L’auteur fait apparaitre ici le rôle de la démographie, des activités économiques et de l’organisation territoriale dans le service public et plus précisément dans les équipements collectifs. Sur ces entrefaites, plusieurs facteurs sont à prendre en compte : l’aménagement du territoire en termes de biens et de services médicaux, le dispositif de prise en charge des frais médicaux, pharmaceutiques mis en oeuvre dans un système de santé, et le facteur socioculturel. Du côté de l’OMS (1990), dans le cadre des SSP, l’accessibilité sanitaire, implique la fourniture continue et organisée de soins, qui soient géographiquement, financièrement et fonctionnellement à la portée de la communauté toute entière.
L’accessibilité apparait donc comme un concept dont les indicateurs signent les inégalités d’accès aux soins, mesures qu’il faudra mobiliser et réformer en fonction de l’intérêt général. L’intérêt est d’améliorer la santé de la population. L’étude de l’accessibilité et de son déterminisme dépend de beaucoup de facteurs et varie en fonction des contextes qui sont en places. Lorsque les soins sont couverts, les barrières économiques sont en partie levées mais il resterait à lever les barrières sociales et géographiques, le rôle de pilotage des réformes et politiques sanitaires revient à l’Etat. Par contre, si les soins ne sont pas couverts, l’accessibilité sera plus déterminée par l’aspect économique que géographique et sera dépendante de la richesse du demandeur.

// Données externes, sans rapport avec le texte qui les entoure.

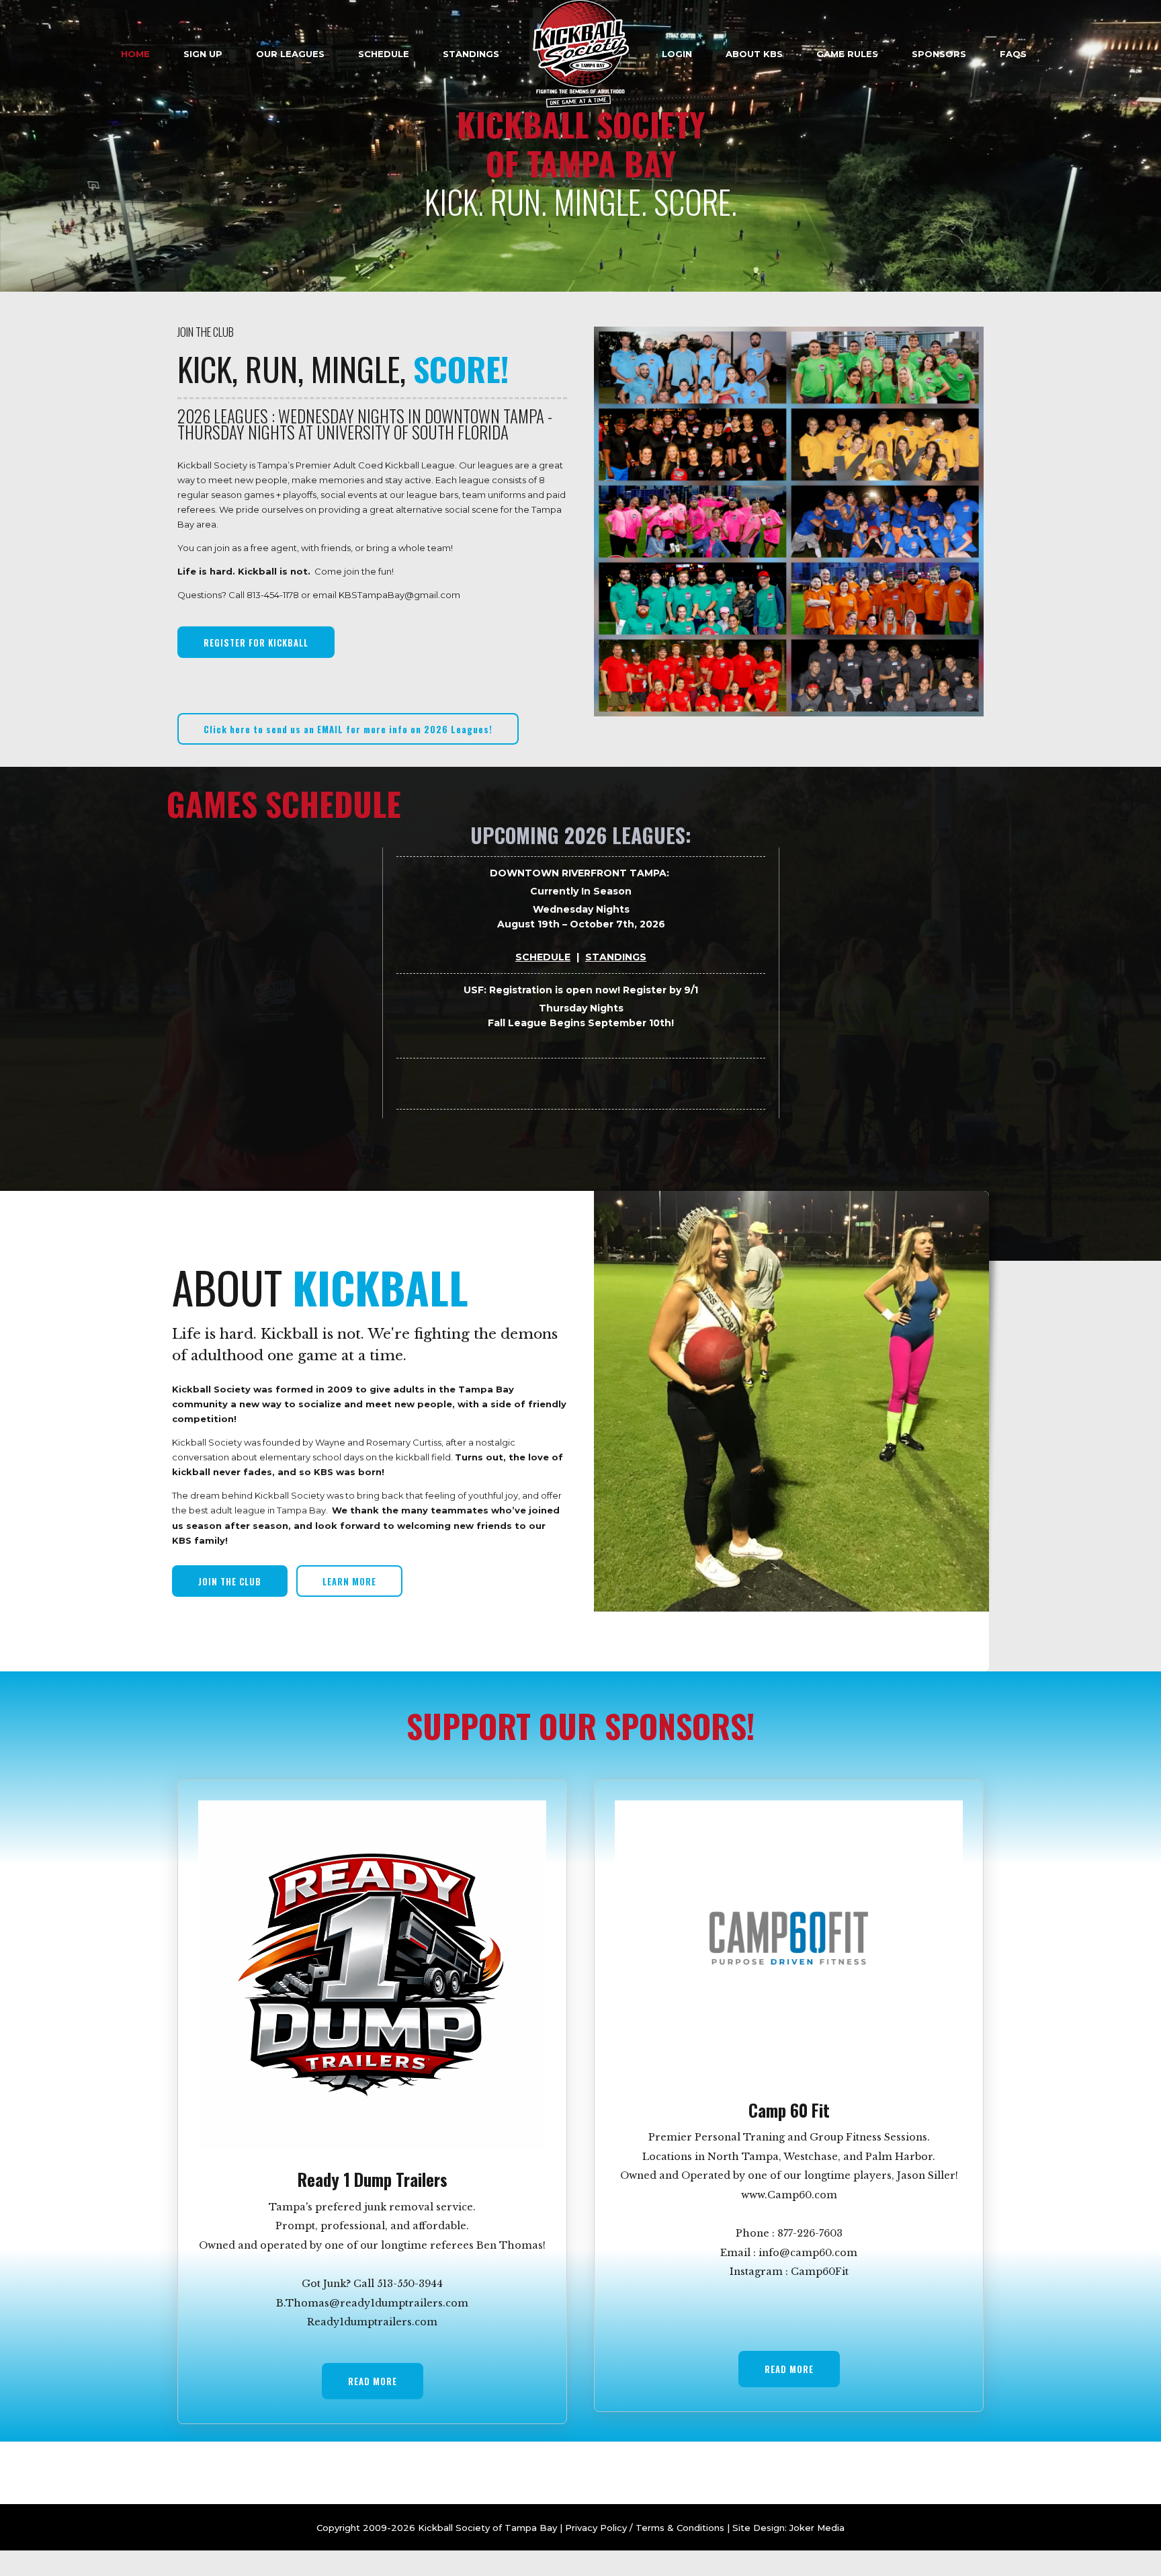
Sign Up (202, 53)
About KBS (754, 53)
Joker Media (817, 2527)
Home (135, 53)
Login (677, 53)
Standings (471, 53)
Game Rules (847, 53)
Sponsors (939, 53)
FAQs (1013, 53)
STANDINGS (615, 957)
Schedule (383, 53)
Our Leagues (290, 53)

Elle est alors, un outil d’aménagement dans la mesure où l’objectif à atteindre est la réduction des inégalités d’accès aux ressources sanitaires pour servir en fin de compte la réduction des inégalités de santé.

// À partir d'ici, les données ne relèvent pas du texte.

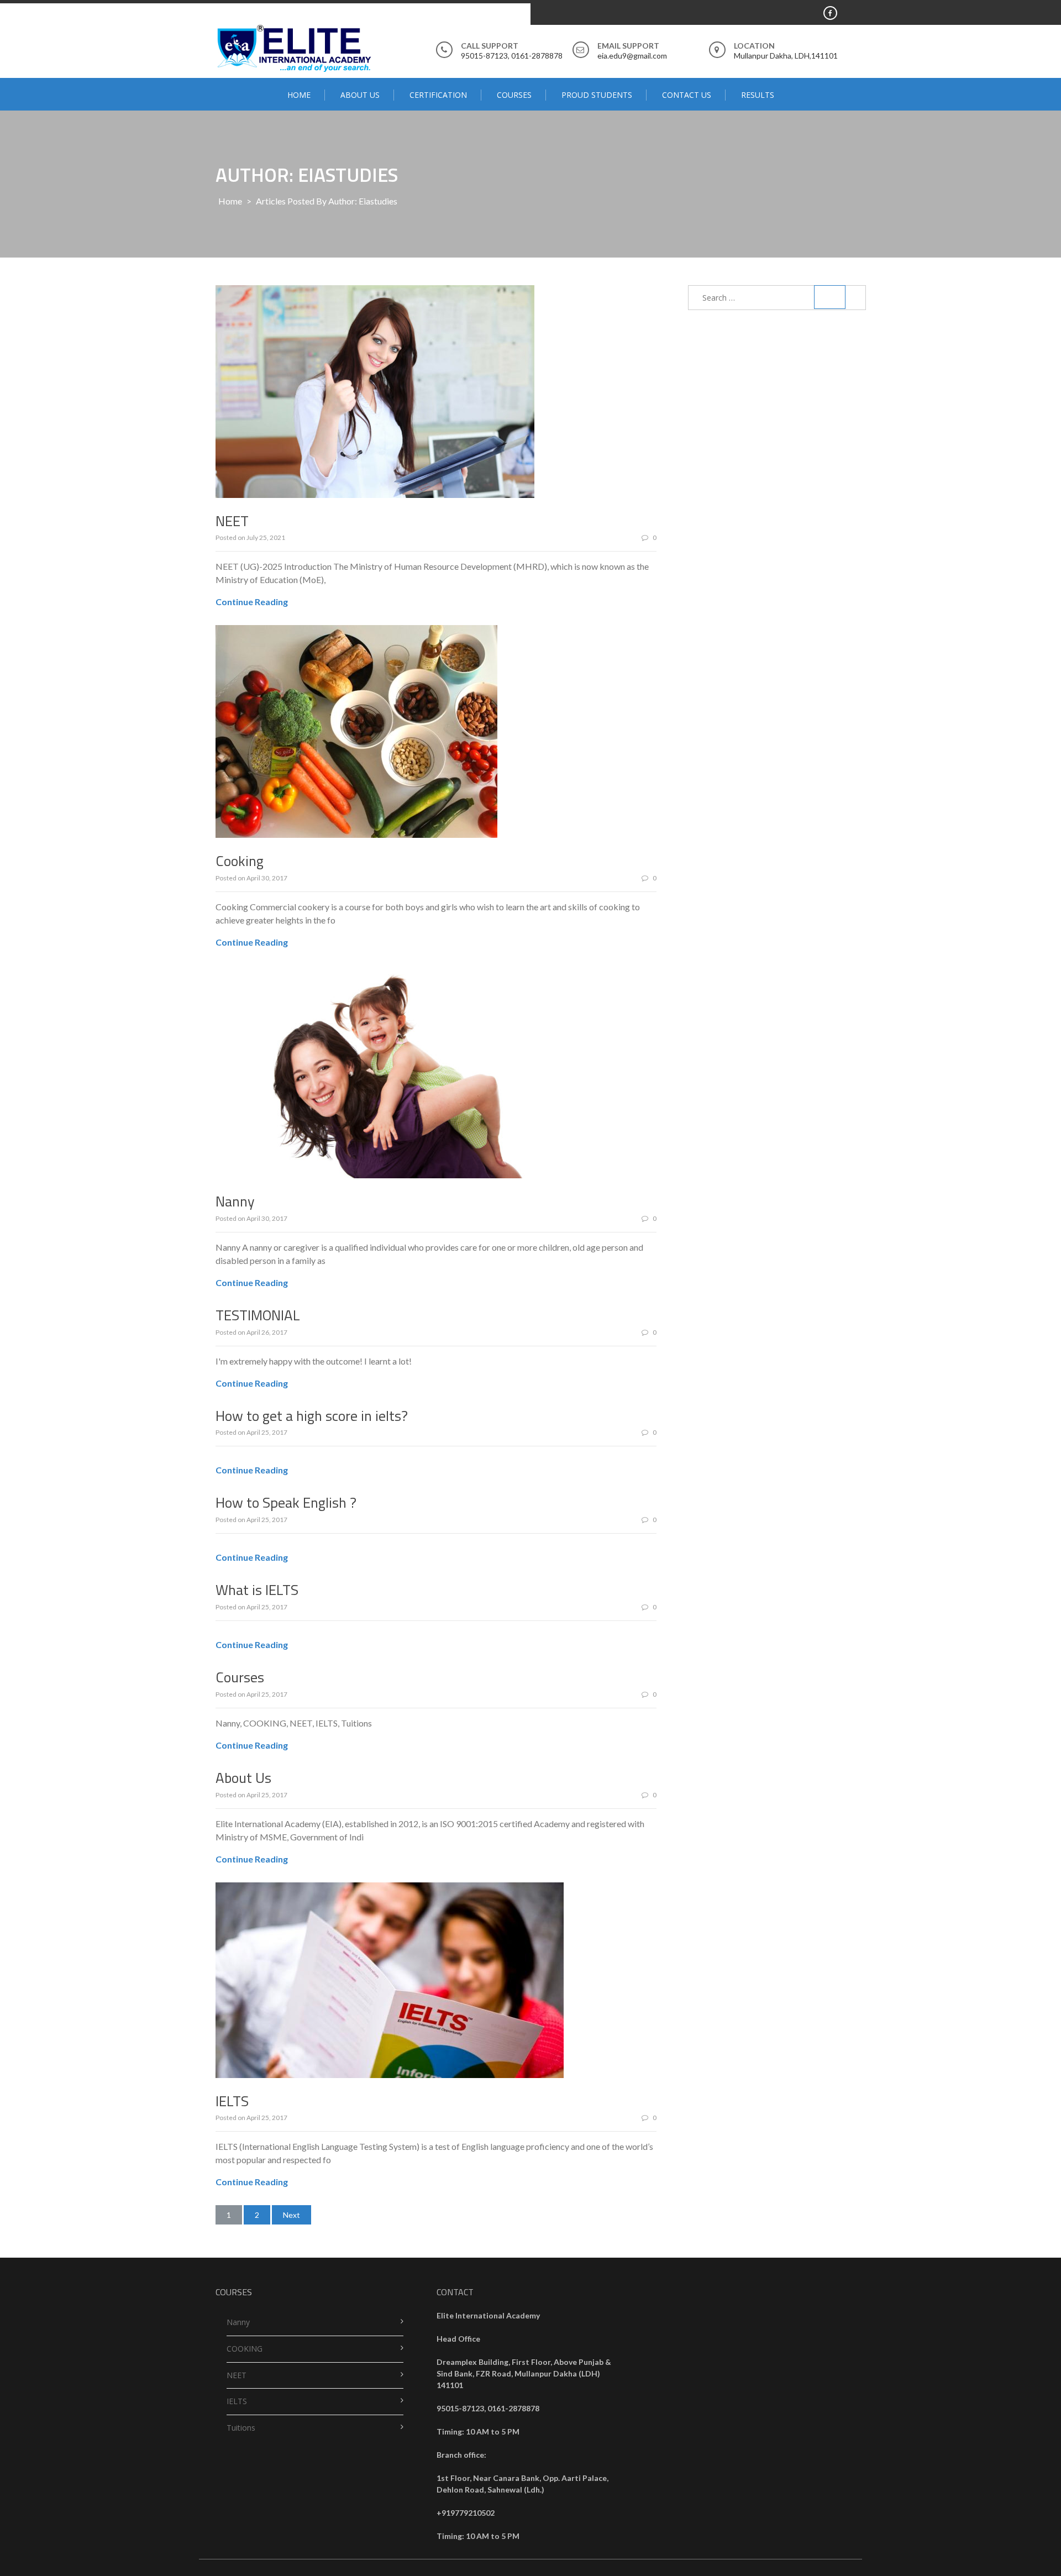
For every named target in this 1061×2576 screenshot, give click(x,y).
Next (291, 2215)
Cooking (240, 861)
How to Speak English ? (286, 1502)
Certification (438, 95)
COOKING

Les ouvrages spécifiques : cas du Sénégal

Au Sénégal comme partout ailleurs, l’accès des populations aux structures sanitaires et aux soins de santé est une priorité majeure. Car à côté de la disponibilité, de la qualité, de l’acceptabilité, c’est l’accessibilité qui valorise les soins. Ainsi, la notion d’accessibilité peut s’entendre sous diverses rationalités notamment financière, géographique et socioculturelle.
Au plan géographique : l’accessibilité peut être analysée sous l’angle du couple distance/temps mais aussi du maillage des structures dans le territoire. La question de l’accessibilité n’est pas ressentie de la même façon dans l’ensemble du territoire. Car, les structures de santé sont inégalement réparties presque dans l’ensemble du territoire national. C’est pourquoi du point de vue géographique, la volonté politique se voit neutraliser par une répartition incohérente des structures de soins, et donc des structures de santé. On peut noter un déséquilibre de la carte sanitaire qui est synonyme d’une concentration de potentialités du secteur dans la région de Dakar (Samb. M, 2005).
En effet, sur les 913 postes de santé que compte le Sénégal, Dakar dispose les 119. Au même moment les zones périphériques se caractérisent par une carence qui peut être liée à deux facteurs. D’une part, au niveau structurel : le milieu rural ne bénéficie pas vraiment d’une considération réelle dans les politiques de planification en matière de santé. D’autre part, la situation du milieu rural s’explique par un manque de personnels : les professionnels de santé refusent souvent d’exercer dans les zones reculées, évoquant des conditions de travail défavorables (Ndiaye. O, 2006).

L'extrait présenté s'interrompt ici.